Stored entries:
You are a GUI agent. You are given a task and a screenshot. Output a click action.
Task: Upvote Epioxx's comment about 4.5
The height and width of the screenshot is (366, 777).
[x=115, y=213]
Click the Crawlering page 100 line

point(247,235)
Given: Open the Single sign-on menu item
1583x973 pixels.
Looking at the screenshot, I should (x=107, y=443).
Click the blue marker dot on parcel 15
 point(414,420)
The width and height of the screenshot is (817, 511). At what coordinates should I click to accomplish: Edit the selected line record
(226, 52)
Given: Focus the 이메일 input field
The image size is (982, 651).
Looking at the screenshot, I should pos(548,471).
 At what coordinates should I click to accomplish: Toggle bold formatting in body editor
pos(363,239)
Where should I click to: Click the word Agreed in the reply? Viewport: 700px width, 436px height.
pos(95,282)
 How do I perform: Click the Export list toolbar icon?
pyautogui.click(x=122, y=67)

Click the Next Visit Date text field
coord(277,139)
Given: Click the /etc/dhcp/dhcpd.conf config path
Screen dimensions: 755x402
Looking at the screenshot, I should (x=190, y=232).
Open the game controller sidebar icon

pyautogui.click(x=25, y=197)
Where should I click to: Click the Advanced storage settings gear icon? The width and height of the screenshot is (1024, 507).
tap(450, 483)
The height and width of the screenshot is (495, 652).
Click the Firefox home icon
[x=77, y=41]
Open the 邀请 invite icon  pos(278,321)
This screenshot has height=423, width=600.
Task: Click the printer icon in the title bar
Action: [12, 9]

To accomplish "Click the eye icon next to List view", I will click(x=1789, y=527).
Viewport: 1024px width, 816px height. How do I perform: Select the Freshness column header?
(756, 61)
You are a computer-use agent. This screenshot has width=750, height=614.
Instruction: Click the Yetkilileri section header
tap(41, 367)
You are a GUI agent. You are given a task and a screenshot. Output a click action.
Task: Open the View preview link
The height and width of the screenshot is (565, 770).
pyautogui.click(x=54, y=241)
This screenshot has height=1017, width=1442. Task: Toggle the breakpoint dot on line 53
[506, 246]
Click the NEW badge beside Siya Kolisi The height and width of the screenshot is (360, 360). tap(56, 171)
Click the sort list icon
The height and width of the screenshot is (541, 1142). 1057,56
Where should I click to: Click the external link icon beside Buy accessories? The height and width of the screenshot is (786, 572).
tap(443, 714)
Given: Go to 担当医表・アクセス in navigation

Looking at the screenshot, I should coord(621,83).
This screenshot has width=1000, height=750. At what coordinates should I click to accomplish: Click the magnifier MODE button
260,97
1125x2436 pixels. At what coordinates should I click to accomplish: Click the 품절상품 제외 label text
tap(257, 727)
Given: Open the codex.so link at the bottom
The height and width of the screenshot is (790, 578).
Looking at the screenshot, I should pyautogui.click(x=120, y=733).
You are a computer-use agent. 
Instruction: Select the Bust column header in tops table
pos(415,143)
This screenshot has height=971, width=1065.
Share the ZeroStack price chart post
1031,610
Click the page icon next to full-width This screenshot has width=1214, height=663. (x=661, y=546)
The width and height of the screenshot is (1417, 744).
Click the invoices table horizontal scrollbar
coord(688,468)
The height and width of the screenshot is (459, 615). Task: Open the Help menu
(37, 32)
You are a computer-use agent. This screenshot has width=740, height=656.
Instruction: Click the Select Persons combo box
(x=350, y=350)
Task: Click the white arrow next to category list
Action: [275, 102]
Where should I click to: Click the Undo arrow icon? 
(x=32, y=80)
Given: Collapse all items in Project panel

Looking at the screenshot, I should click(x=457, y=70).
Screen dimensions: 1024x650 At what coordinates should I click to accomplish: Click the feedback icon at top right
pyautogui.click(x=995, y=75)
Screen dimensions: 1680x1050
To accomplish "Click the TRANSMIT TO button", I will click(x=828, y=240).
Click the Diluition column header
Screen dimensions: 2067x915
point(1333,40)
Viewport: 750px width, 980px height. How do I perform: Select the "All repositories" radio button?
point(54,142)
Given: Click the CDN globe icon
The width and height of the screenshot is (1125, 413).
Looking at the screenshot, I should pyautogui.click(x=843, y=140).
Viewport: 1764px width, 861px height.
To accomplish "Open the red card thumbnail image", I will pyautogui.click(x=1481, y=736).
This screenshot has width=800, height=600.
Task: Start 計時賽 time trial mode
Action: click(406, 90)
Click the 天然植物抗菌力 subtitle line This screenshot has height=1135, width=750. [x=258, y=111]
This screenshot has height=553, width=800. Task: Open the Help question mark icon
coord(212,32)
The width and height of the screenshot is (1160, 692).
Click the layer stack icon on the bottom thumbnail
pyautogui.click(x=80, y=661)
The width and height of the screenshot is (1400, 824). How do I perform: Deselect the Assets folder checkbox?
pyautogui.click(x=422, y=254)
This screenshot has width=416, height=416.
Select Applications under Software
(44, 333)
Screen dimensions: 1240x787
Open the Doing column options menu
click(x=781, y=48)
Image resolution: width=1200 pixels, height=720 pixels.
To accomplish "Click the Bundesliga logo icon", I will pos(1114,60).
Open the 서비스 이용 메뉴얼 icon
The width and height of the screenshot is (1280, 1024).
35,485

**Work request**
Go through the data and gather every line that holds "agent".

**Solution for this task**
You are a GUI agent. You are given a task and a screenshot. Output a click action.
You are a computer-use agent. This screenshot has width=750, height=614.
You are a GUI agent. You are given a task and a screenshot. Output a click action.
You are a computer-use agent. 
You are a computer-use agent. This screenshot has width=740, height=656.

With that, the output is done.